Remelt the sample and repeat the freezing point determination.

Record the code number of your unknown solute. Weigh out about 2 grams (to the nearest 0.001 g) of your unknown and record the mass. Melt the DCB in the test tube using the hot water bath, then carefully add the weighed sample to the test tube without losing any of either the solute or the solvent.  Heat and stir to dissolve all of the unknown.  As before, continue heating for five minutes after the solution is homogeneous.  Remove and dry the tube.  Insert the temperature probe and record time-temperature data as above (you may wish to reset the y-axis limits beforehand). Remelt the solution and repeat the determination.

When finished, remelt the solution, then pour it into the labeled waste jar in the hood. Do not pour the solution down the drain. Use a small amount of toluene (FLAMMABLE) to rinse the test tube, stirrer, and probe; discard these rinsings in the waste solvent can.  Obtain the name of your unknown compound from the instructor and write it in your lab notebook.

CALCULATIONS:  For each of the four determinations, use the data table and graph from Logger Pro output to determine the freezing temperatures of the pure solvent and the solution as explained in the prelab lecture (the leveling-off point or the break in slope). Determine the average of your two trials in each case, then use these to calculate the change in freezing point. Calculate the molar mass of your unknown solute. Obtain the identity of your unknown from the instructor and look up the formula to determine the correct value of the molar mass (reference your source).  Possible sources include the Handbook of Chemistry and Physics (organic compounds section), Merck Index, Lange's Handbook of Chemistry, or find the MSDS for the compound.  Calculate the absolute and relative errors (see the section on measurements and error in the introduction section of the lab manual) in your result.

REPORT:  Today you will write an abstract describing the experiment and your results in 100 words or less.  Use past-tense passive voice in your abstract.  Your report should also include the data and observations from your experiment, calculations of molar mass and a brief discussion of possible sources of error.

QUESTIONS (to be included in report)

1. Explain the effect of each of the following errors upon your calculated molar mass.

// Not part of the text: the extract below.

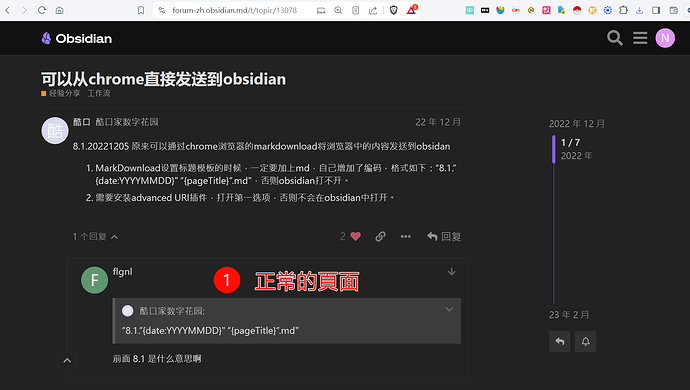Click the purple N user avatar

click(x=665, y=38)
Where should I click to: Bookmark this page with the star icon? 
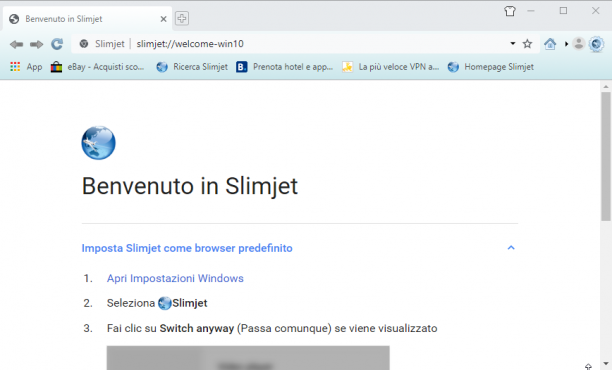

Be specific as to whether the result would be high or low and explain why.

a. Some solvent is lost by evaporation.
b. Some of the unknown is lost during transfer to the test tube.
c. The thermometer consistently reads one degree too low.
d. Part of the solute does not dissolve.

2. Is it necessary that the solvent be absolutely pure? Explain your answer clearly.

3. Many ionic compounds, e.g., NaCl, are strong electrolytes and dissociate completely upon dissolution in water. Explain clearly the effect upon the freezing point when a 1.00 m solution of NaCl in water is made (calculate the freezing point). Hint: What is the van't Hoff i-factor for this solute?